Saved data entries
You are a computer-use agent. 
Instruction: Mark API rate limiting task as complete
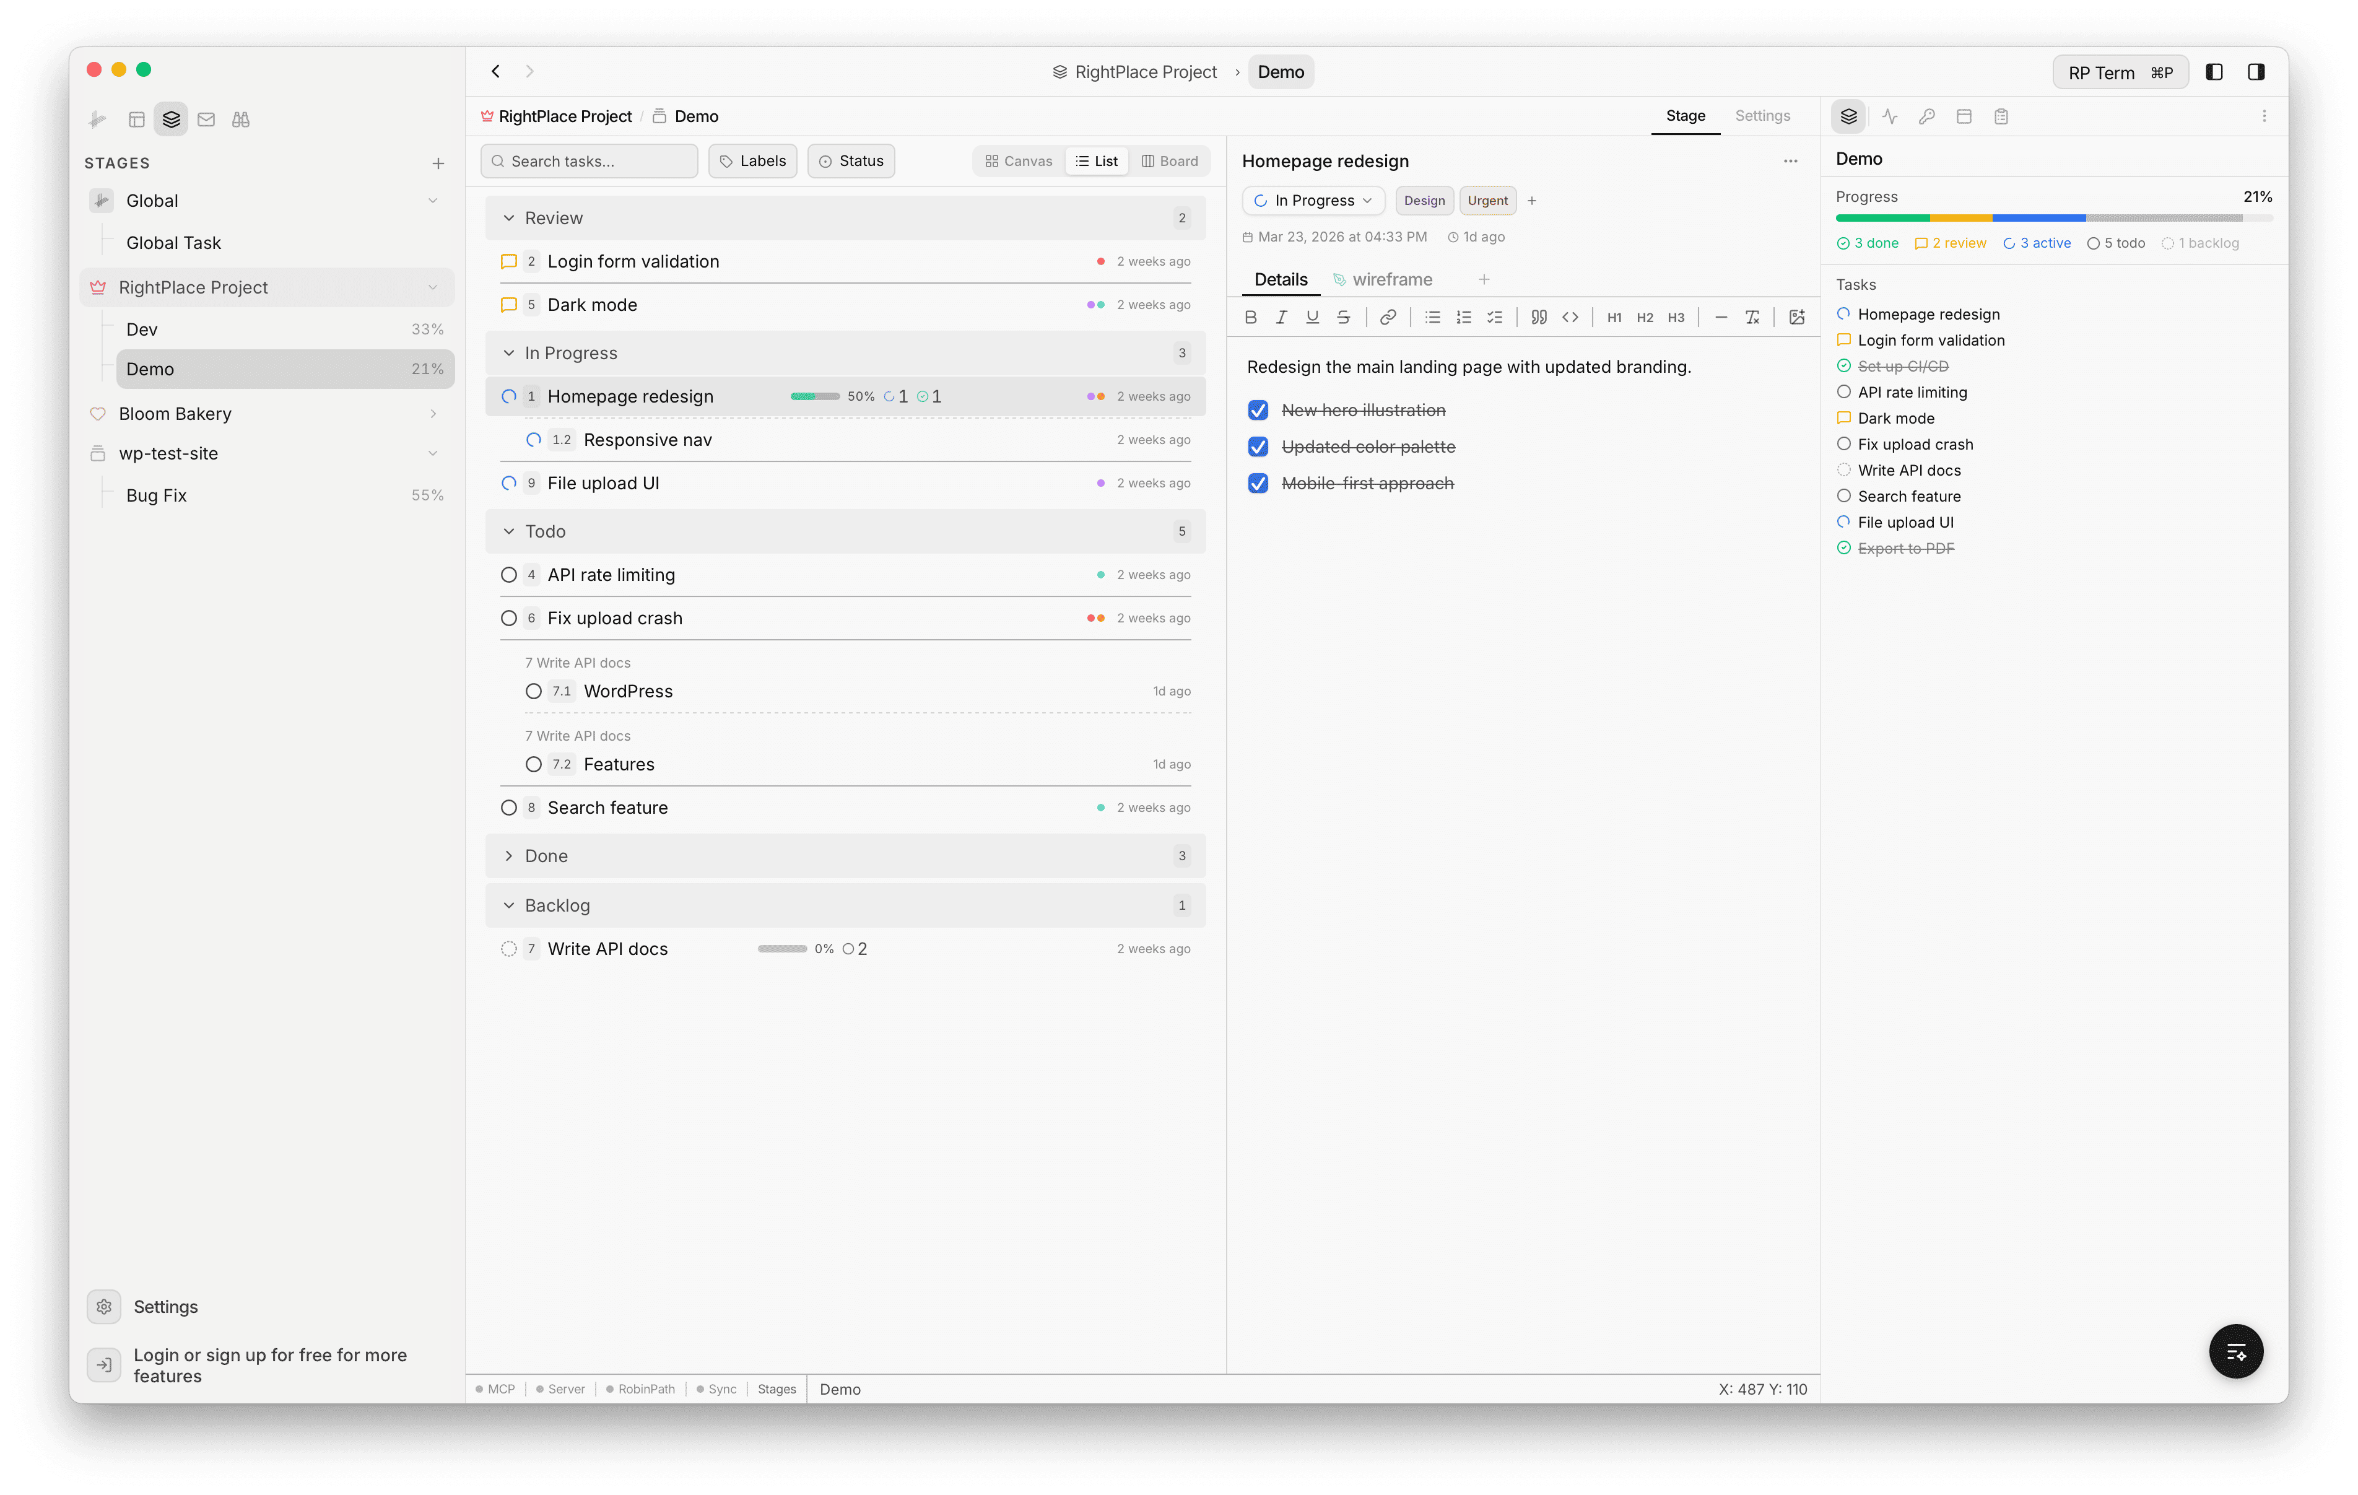[x=509, y=575]
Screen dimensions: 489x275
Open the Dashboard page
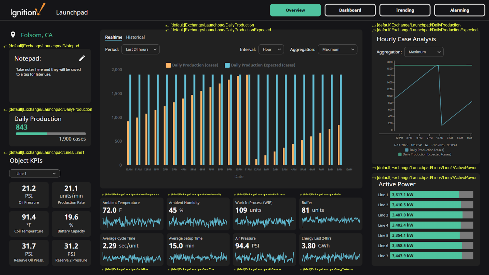[350, 10]
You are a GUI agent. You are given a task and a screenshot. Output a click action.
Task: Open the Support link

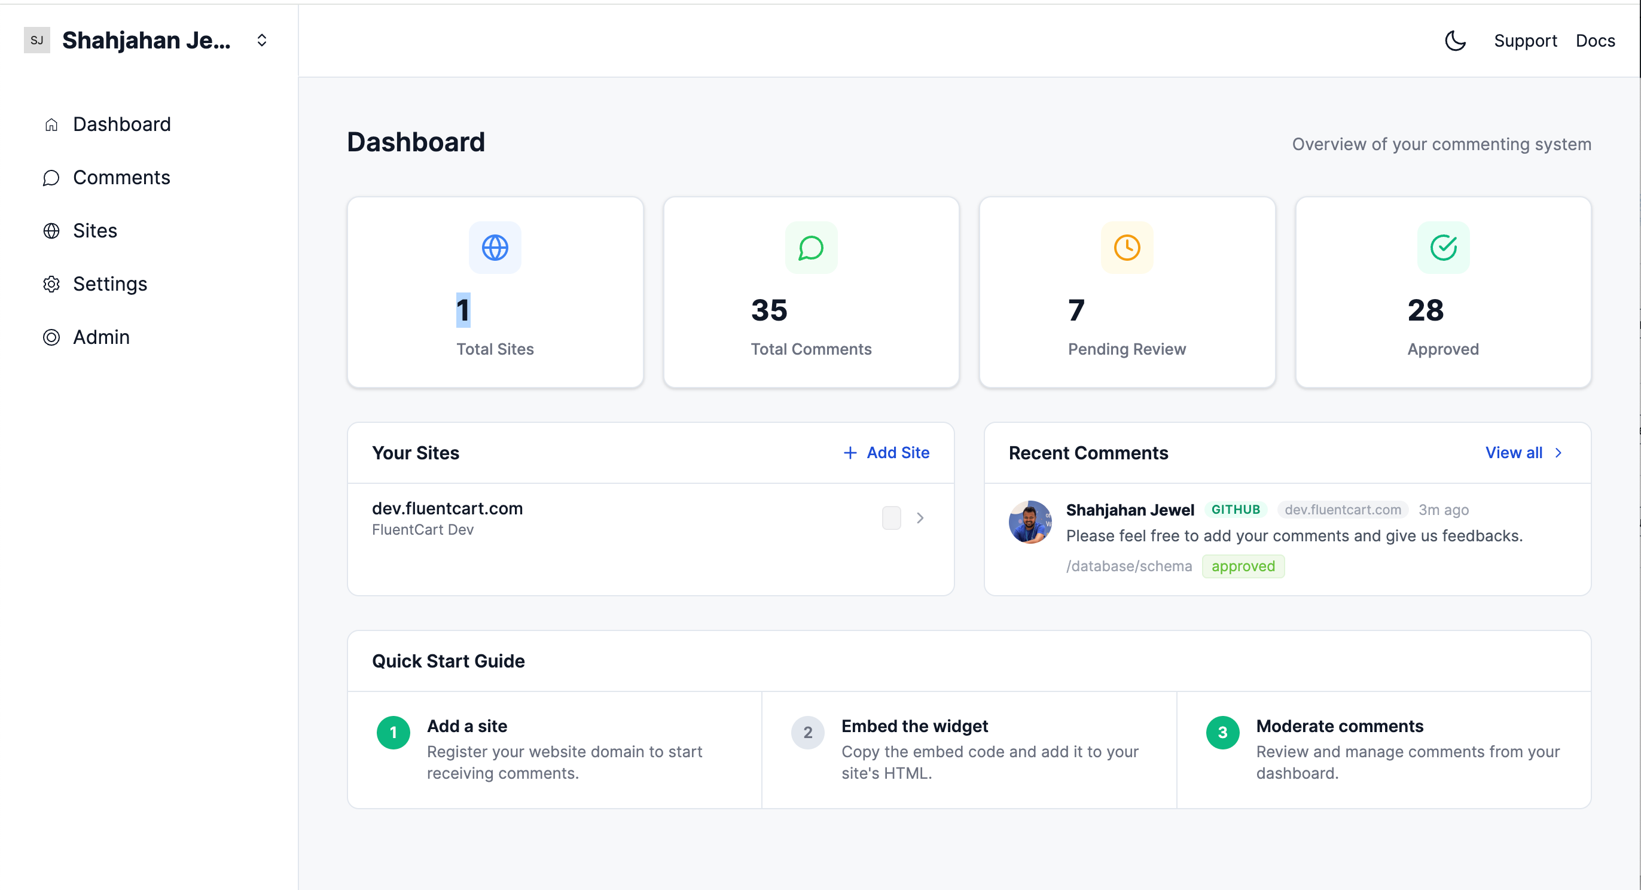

> **What the exercise asks**: Give the records back verbatim, pictures excluded.

> **Solution to the exercise**:
You are a computer-use agent. 
Instruction: Mark API rate limiting task as complete
[x=509, y=575]
Screen dimensions: 489x275
Open the Dashboard page
[350, 10]
You are a GUI agent. You are given a task and a screenshot. Output a click action.
Task: Open the Support link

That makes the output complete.